> **What you are asked to do**
Please copy, exactly and with no pictures, only the lines from the one containing "Task: Click the download Save icon" through the last line of the records.

> **Records for the task**

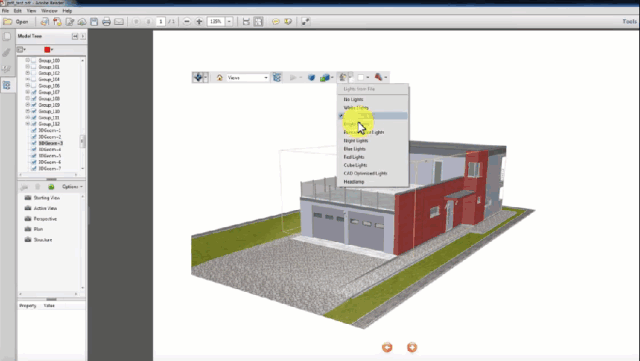Uncheck the Group_109 visibility checkbox
This screenshot has height=361, width=640.
34,105
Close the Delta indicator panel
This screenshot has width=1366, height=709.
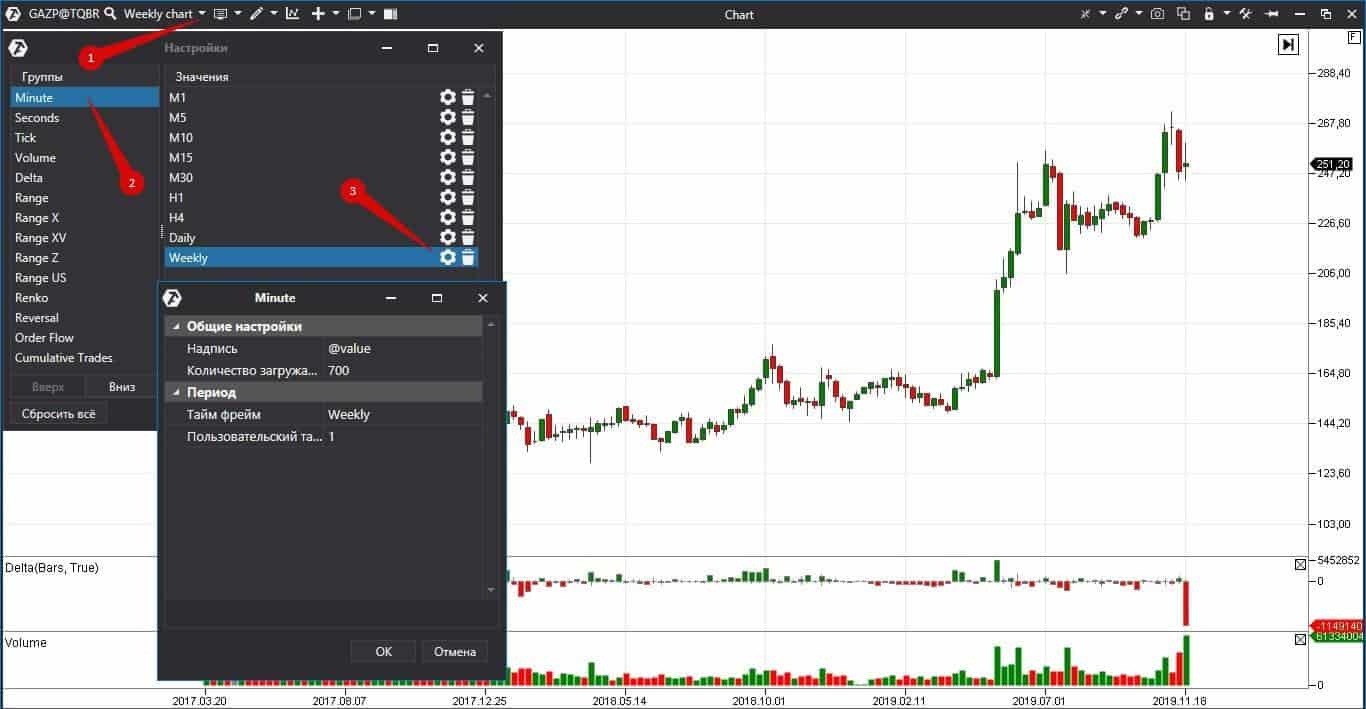1300,565
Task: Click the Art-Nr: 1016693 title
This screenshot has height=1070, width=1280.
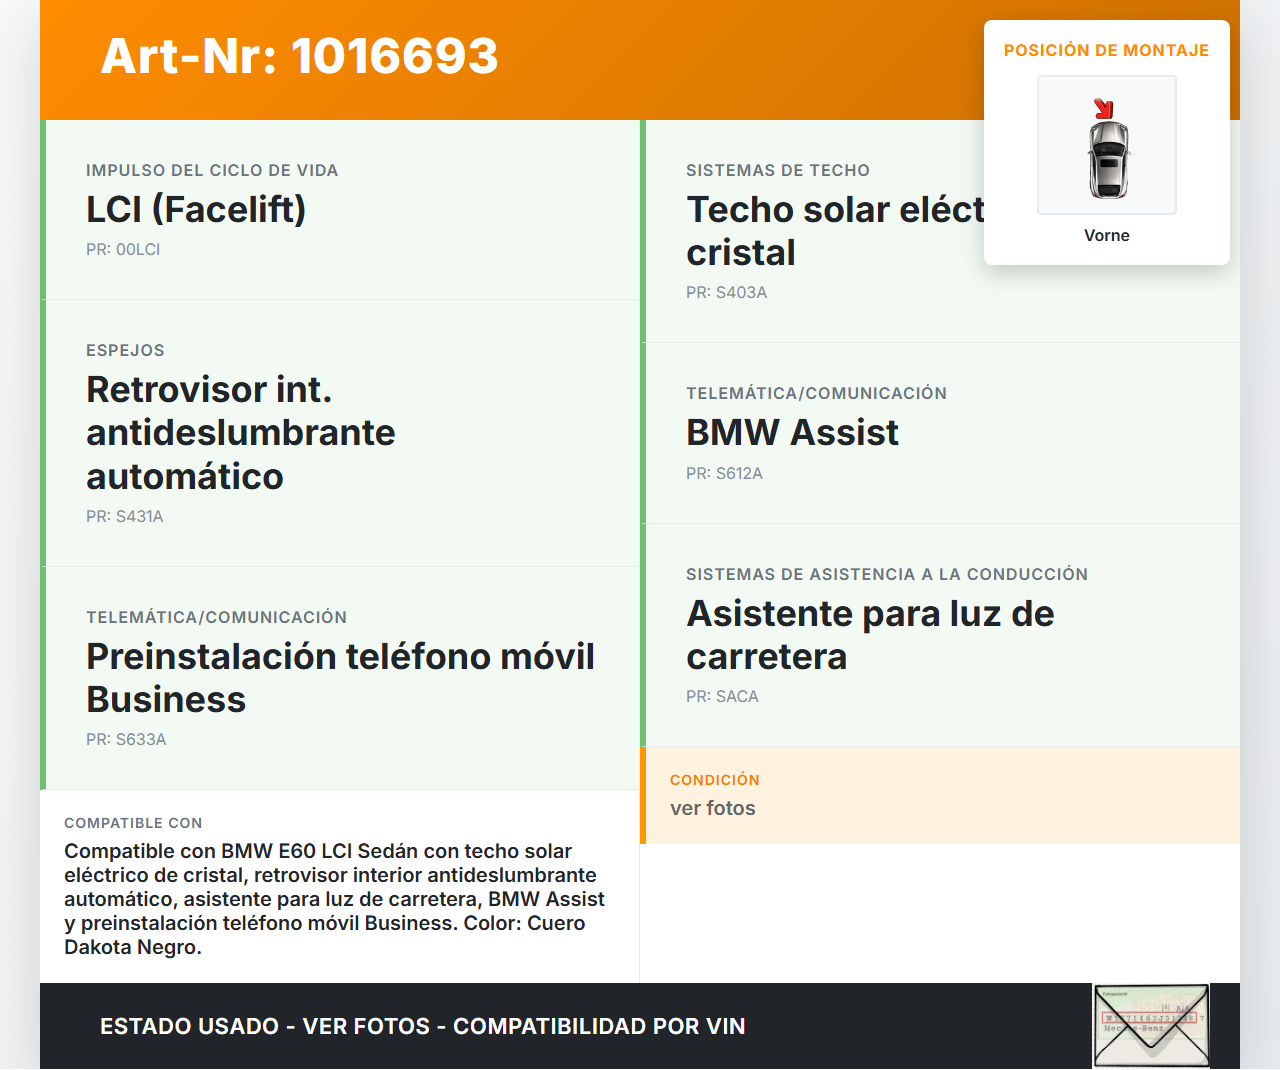Action: pyautogui.click(x=299, y=56)
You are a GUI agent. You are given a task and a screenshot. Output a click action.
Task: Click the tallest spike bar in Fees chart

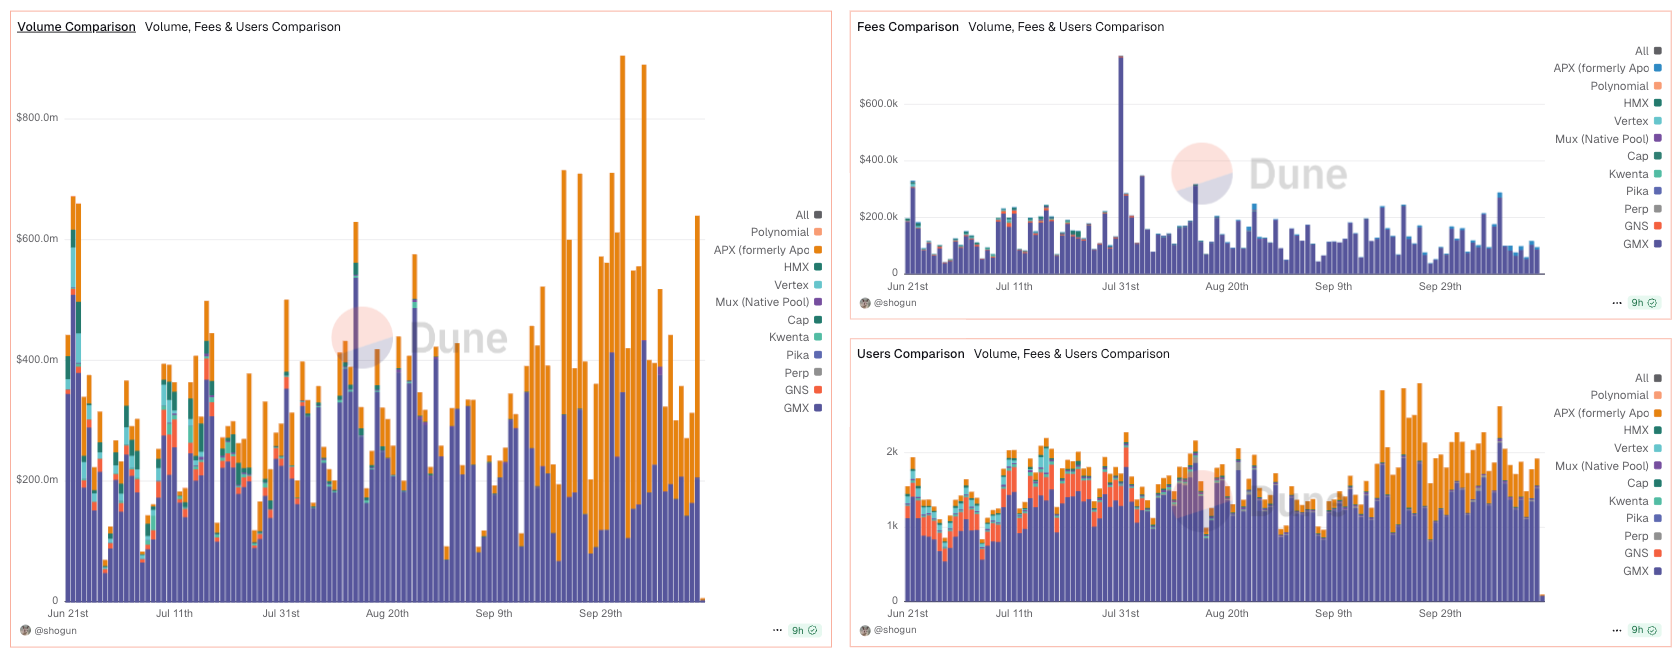[x=1121, y=160]
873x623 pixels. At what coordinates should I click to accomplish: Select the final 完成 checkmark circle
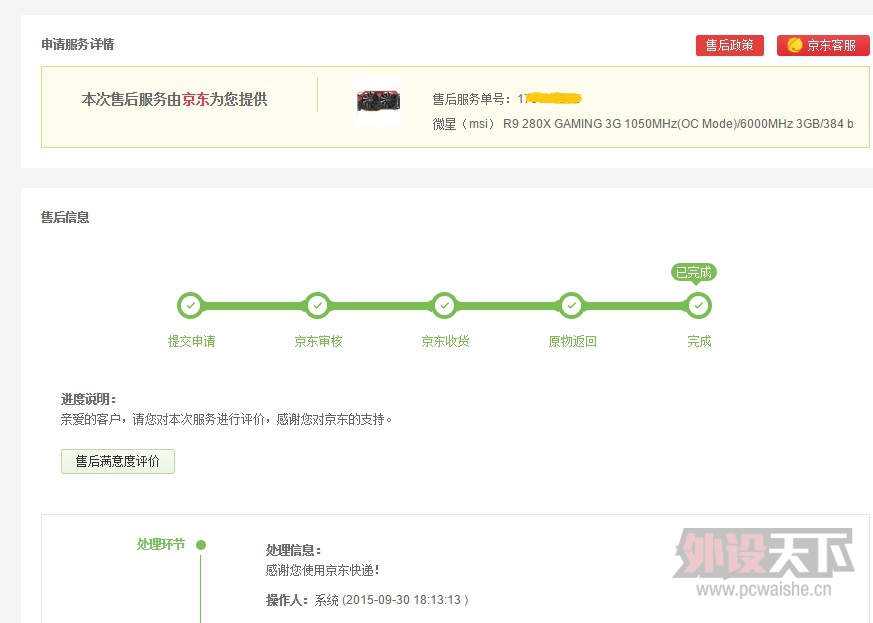(x=699, y=305)
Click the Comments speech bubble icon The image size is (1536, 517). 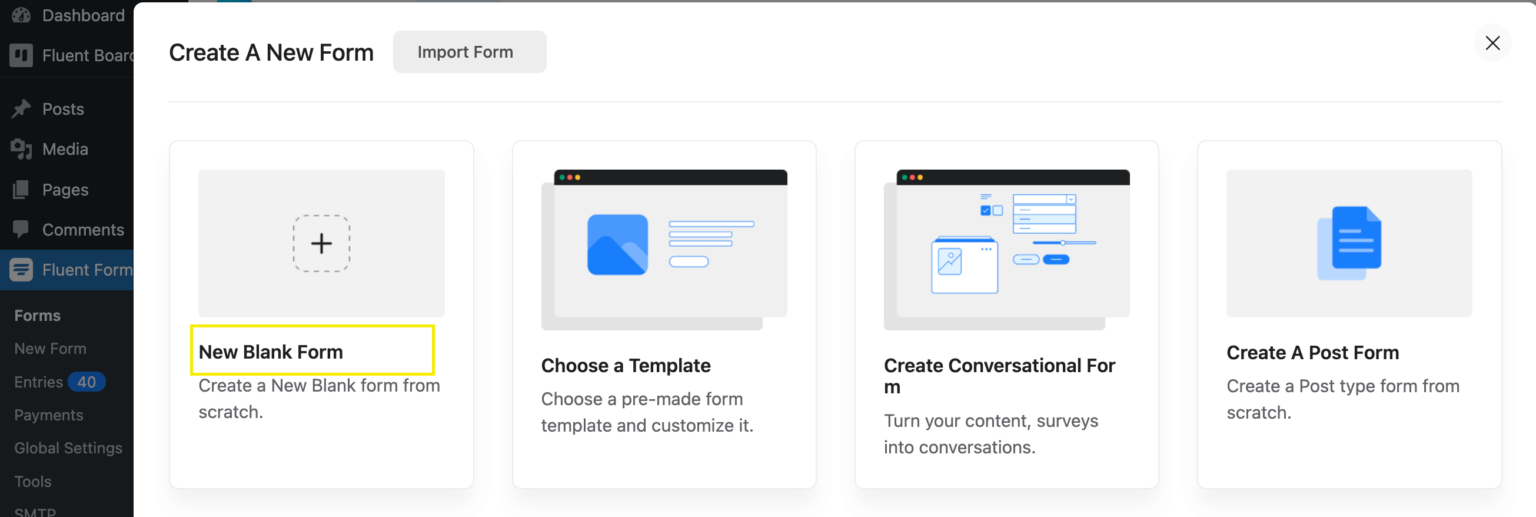point(21,230)
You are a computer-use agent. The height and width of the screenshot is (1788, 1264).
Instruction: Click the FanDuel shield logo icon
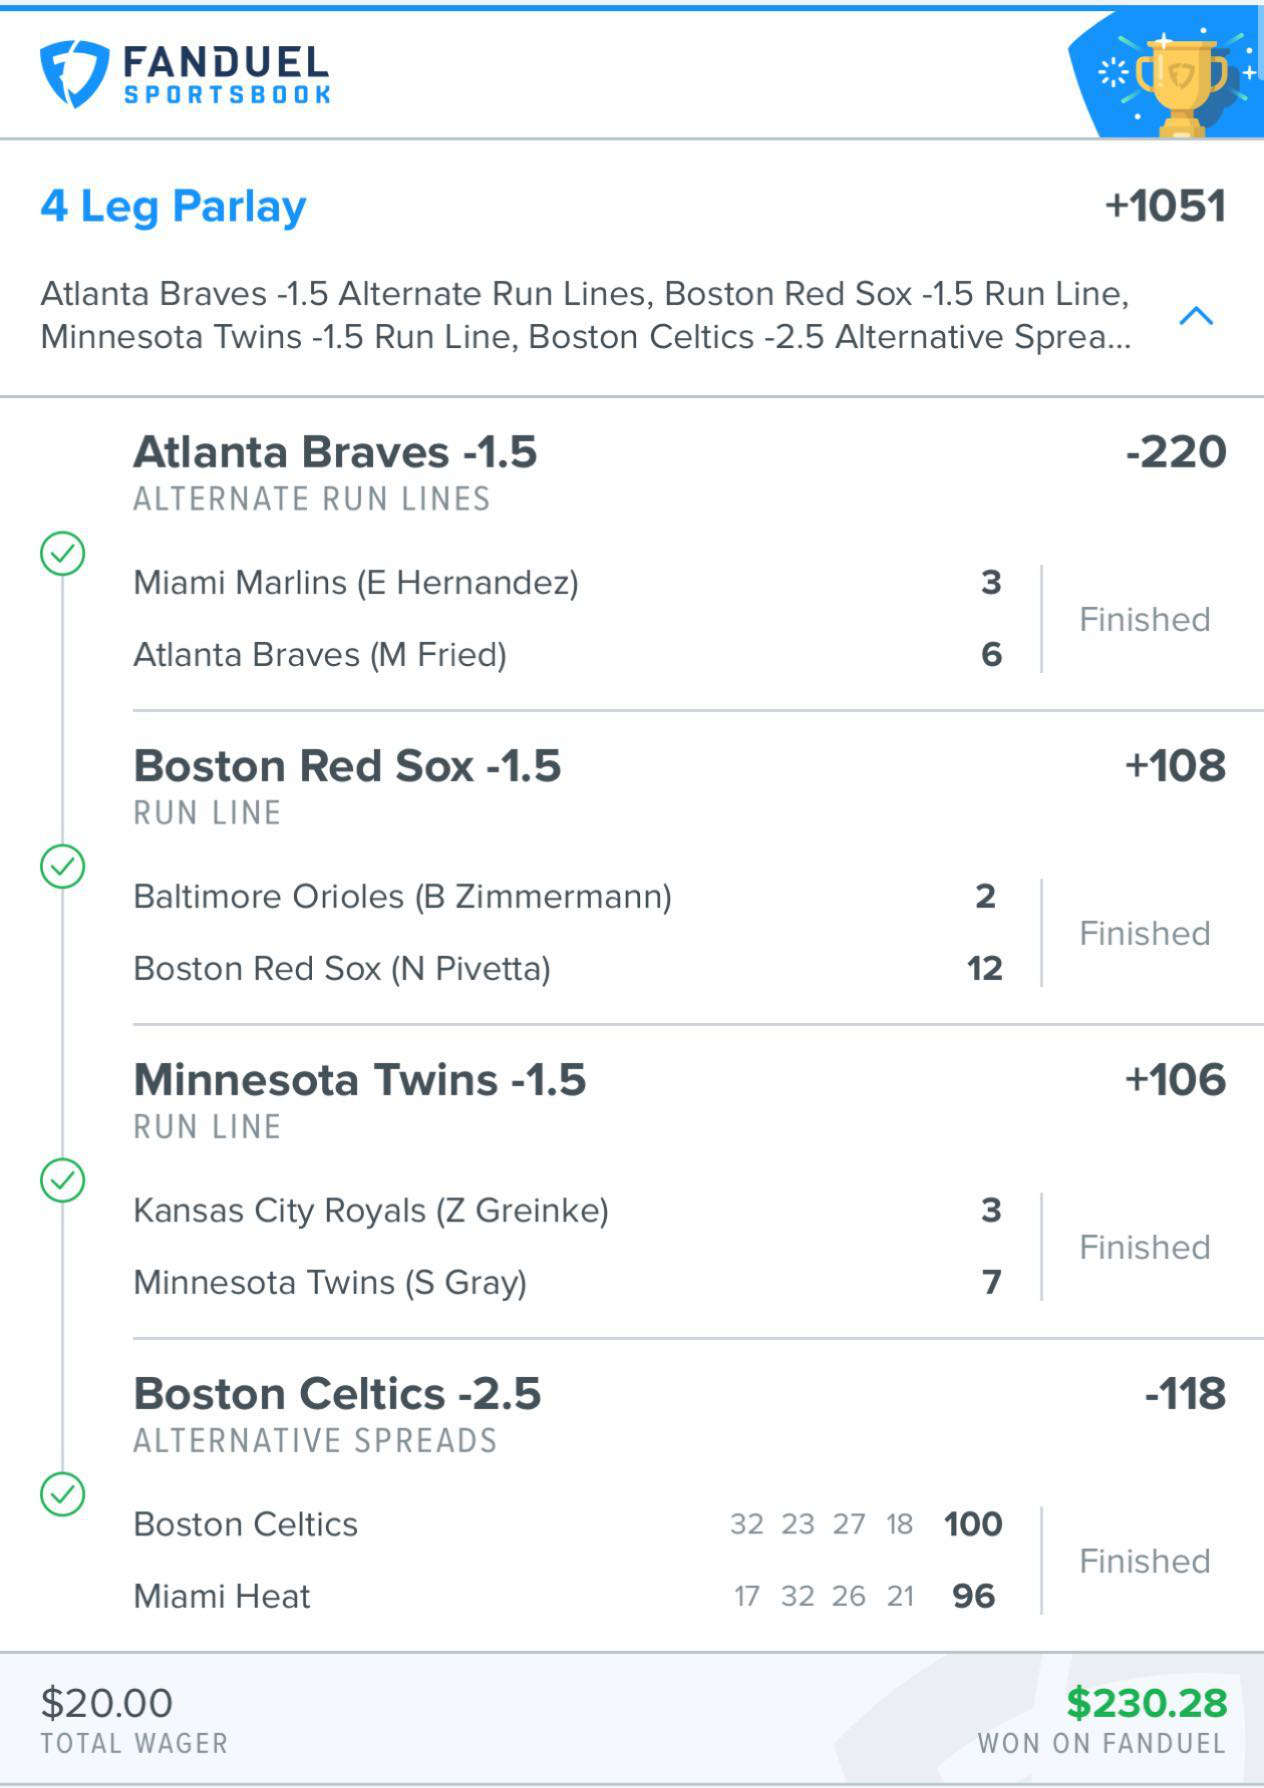click(x=74, y=74)
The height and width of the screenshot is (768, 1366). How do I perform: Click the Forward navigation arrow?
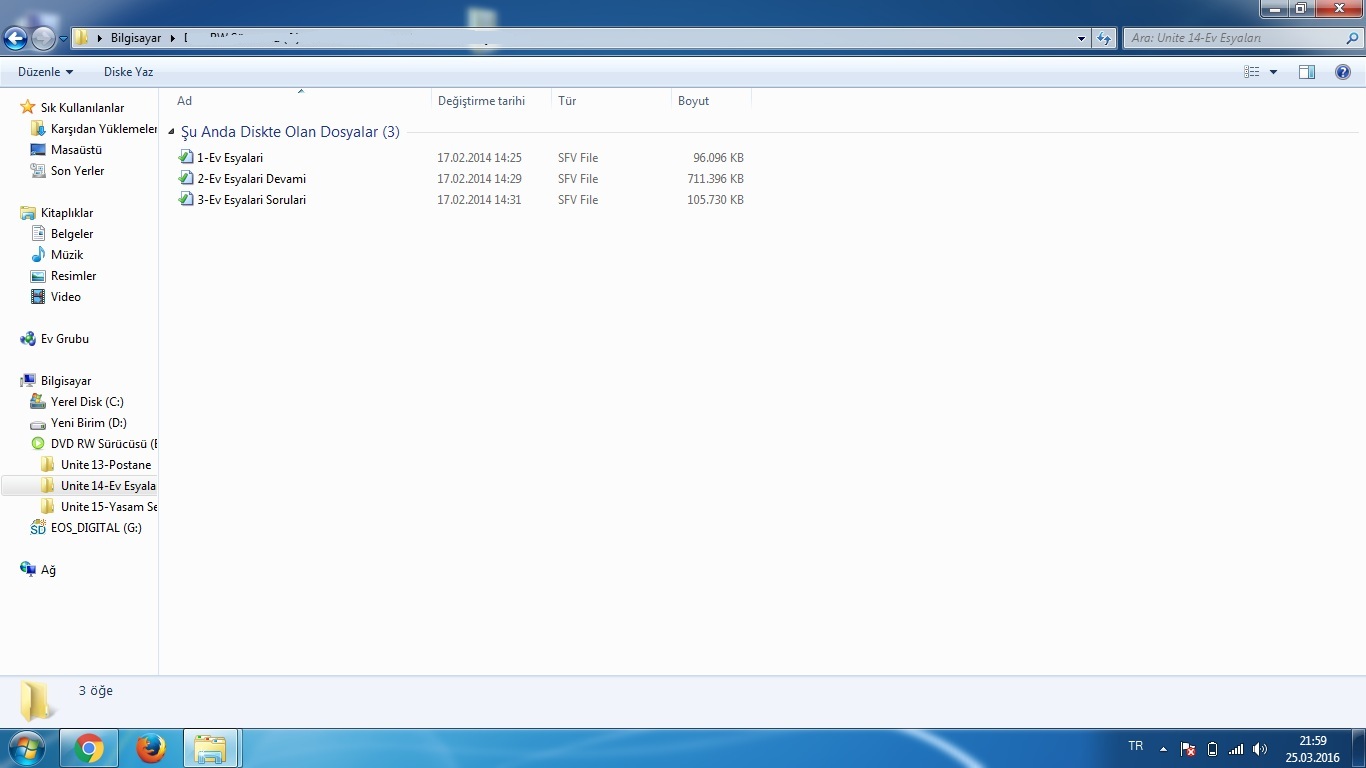(x=43, y=38)
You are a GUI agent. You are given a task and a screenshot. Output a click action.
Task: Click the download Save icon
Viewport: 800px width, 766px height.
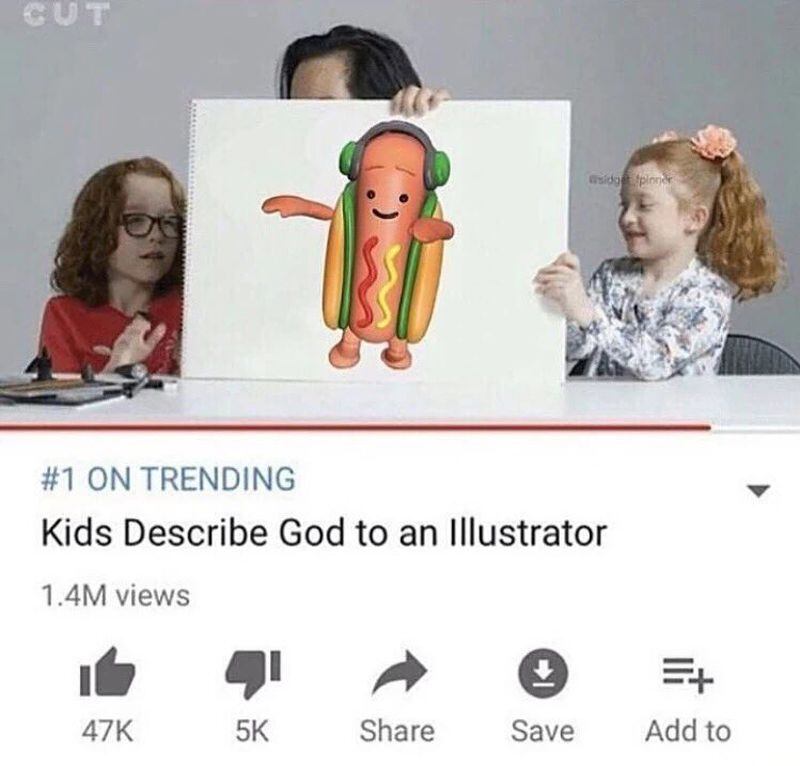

> **Answer space**
Task: Click the download Save icon
Viewport: 800px width, 766px height.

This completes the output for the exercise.